But I am not one of these namby pamby folks that whine on and on about peace but have no ideas on how to achieve it, No indeedy. I have A Plan.
Let me ask you. When you look at the people who start wars, what do you see? All, or nearly all, male faces. This led me to ask what could it be about men that seems to make them want to have wars?
Then it came to me. It must be a contest to see who has the biggest, er, "Weapon of Mass Destruction".
I mean seriously. Look at all the implements of war. Rifles, missles, etc. They all tend to be big, long, and pointy; and the longer and bigger they are, the more excited men seem to get over them. Defense contracters were famously known for showing government officials graphics of Russian huge, red missles and U.S missles as smaller and blue. No doubt with an inference that with their new bombs, American missles would not only be bigger, but more upright.
Finally I had an insight, surely divinely inspired. It was like someone flicked on a light switch. It was so simple, so suddenly glaringly obvious, like staring into the sun. We just need to find out for men who REALLY has the bigger ones.

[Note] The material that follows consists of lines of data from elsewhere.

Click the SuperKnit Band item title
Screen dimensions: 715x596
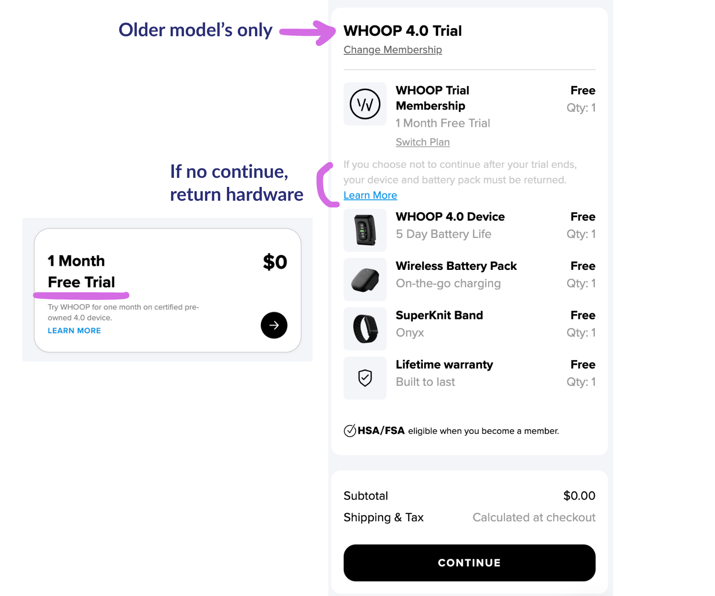pyautogui.click(x=439, y=315)
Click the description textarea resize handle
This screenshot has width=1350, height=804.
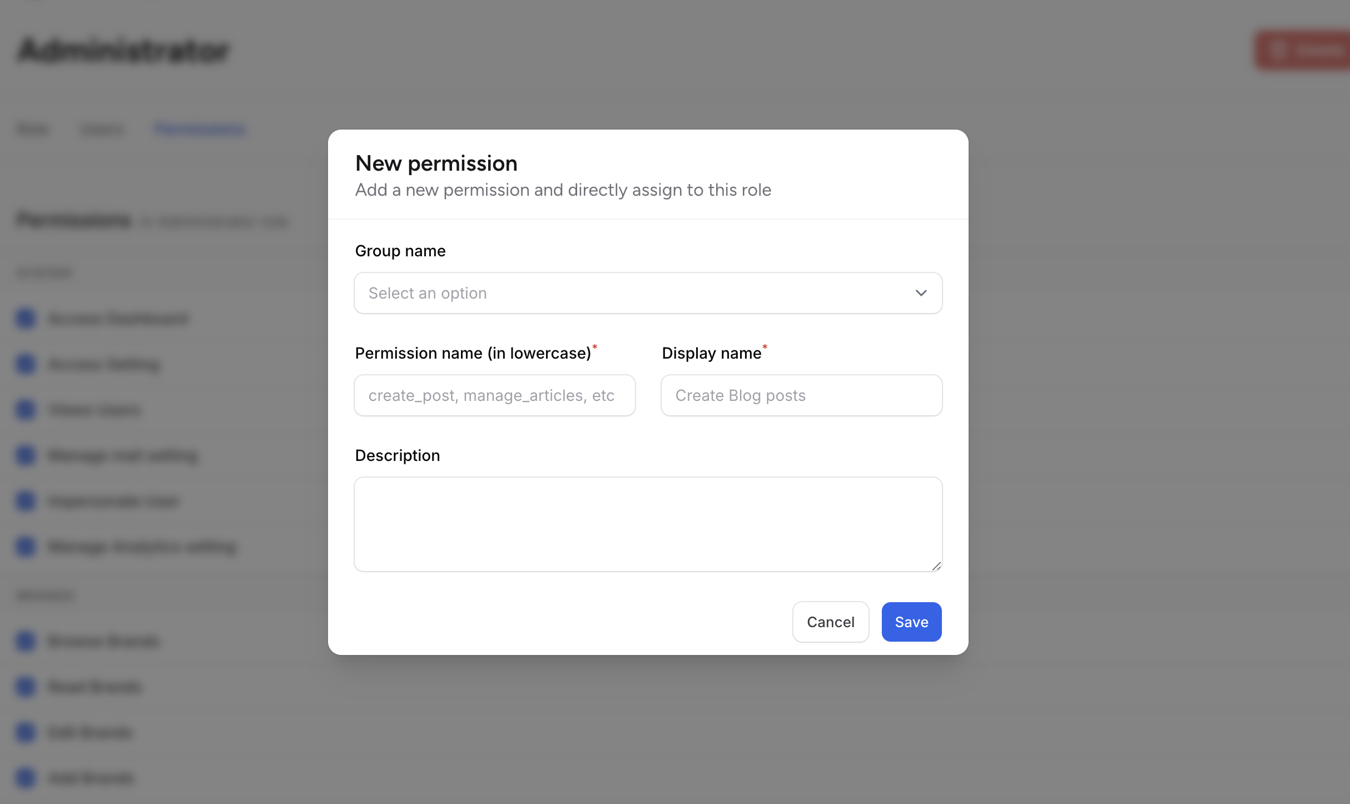point(936,566)

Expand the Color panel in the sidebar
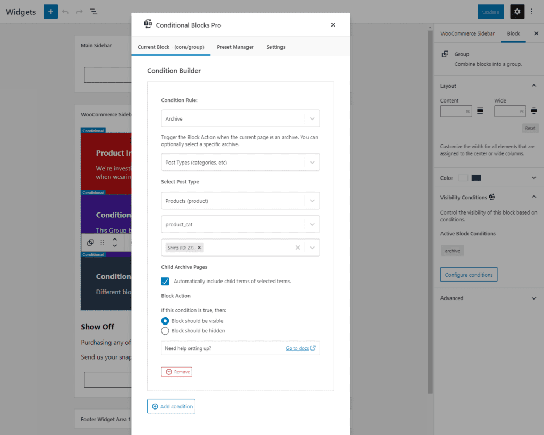534,177

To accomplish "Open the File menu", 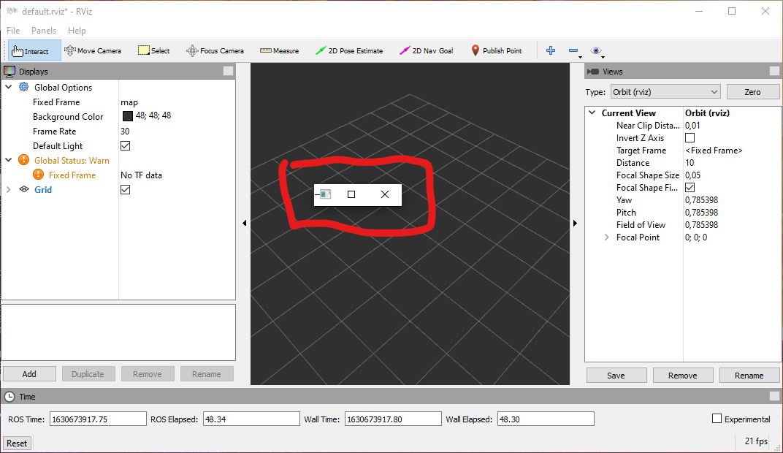I will tap(12, 30).
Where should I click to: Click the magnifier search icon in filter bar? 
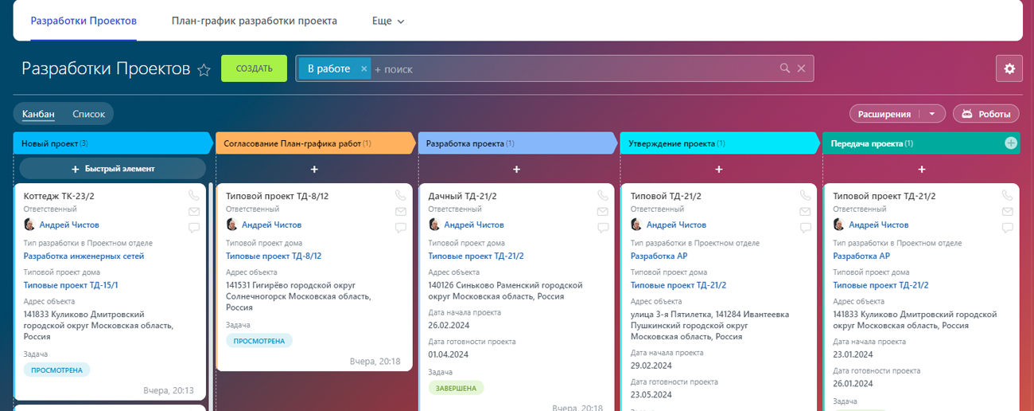click(x=784, y=69)
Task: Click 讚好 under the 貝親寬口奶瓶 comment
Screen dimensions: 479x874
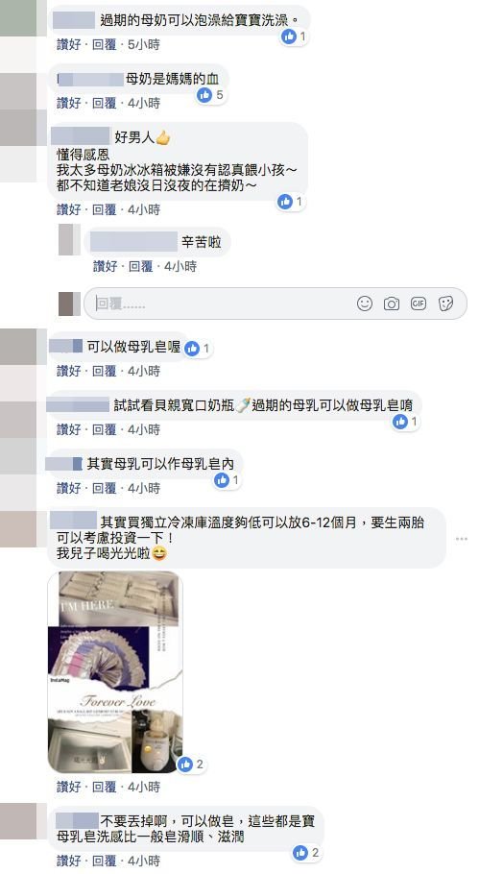Action: (x=68, y=429)
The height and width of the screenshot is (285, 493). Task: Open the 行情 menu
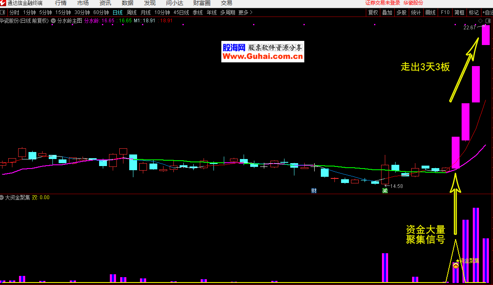tap(61, 3)
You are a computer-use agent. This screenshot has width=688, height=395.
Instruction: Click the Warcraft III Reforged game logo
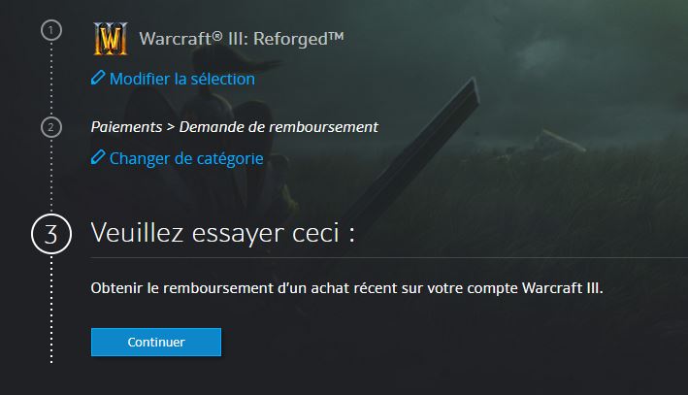point(111,39)
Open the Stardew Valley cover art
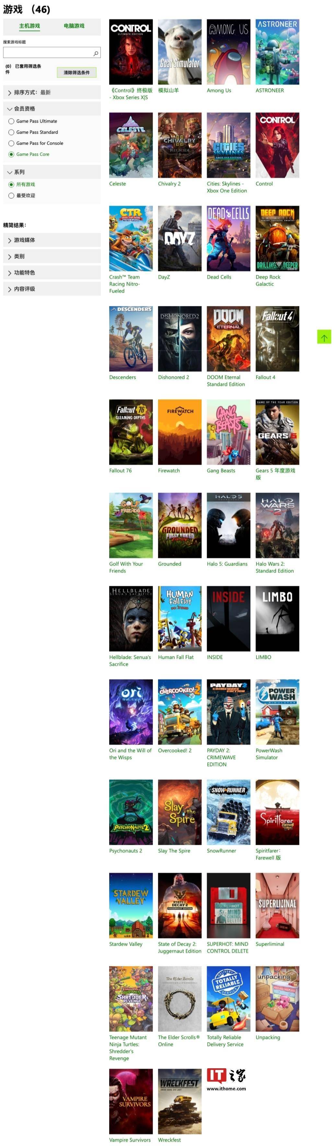The height and width of the screenshot is (1147, 334). pyautogui.click(x=131, y=905)
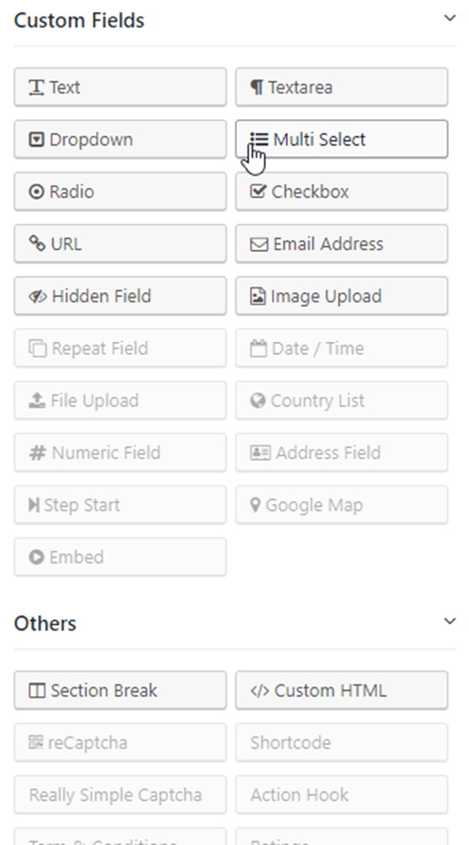The width and height of the screenshot is (469, 845).
Task: Add a Country List field
Action: (x=342, y=401)
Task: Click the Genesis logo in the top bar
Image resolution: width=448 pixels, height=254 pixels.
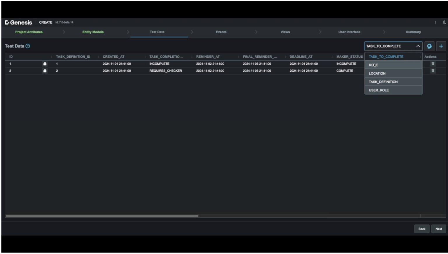Action: point(18,22)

So this is my plan. We give every woman on the planet a wooden ruler. Tell the boys to whip em out and then measure. Whoever has the biggest wins the war. It's cheap, effective, and non violent. It's renewable even. Everybody would be happy, with the exceptions of the guys that err, fall short, and possibly Ann Coulter. I assume her Unholiness always lose, but one never knows I suppose. Maybe she's hiding more than an Adam's Apple.
It would unquestionably mean losing some woodies, er, I mean wood, but such sacrifices in the interest of humanity are sometimes necessary. Anyway like I said, they are renewable. Get your minds out of the gutter. I'm talking about trees.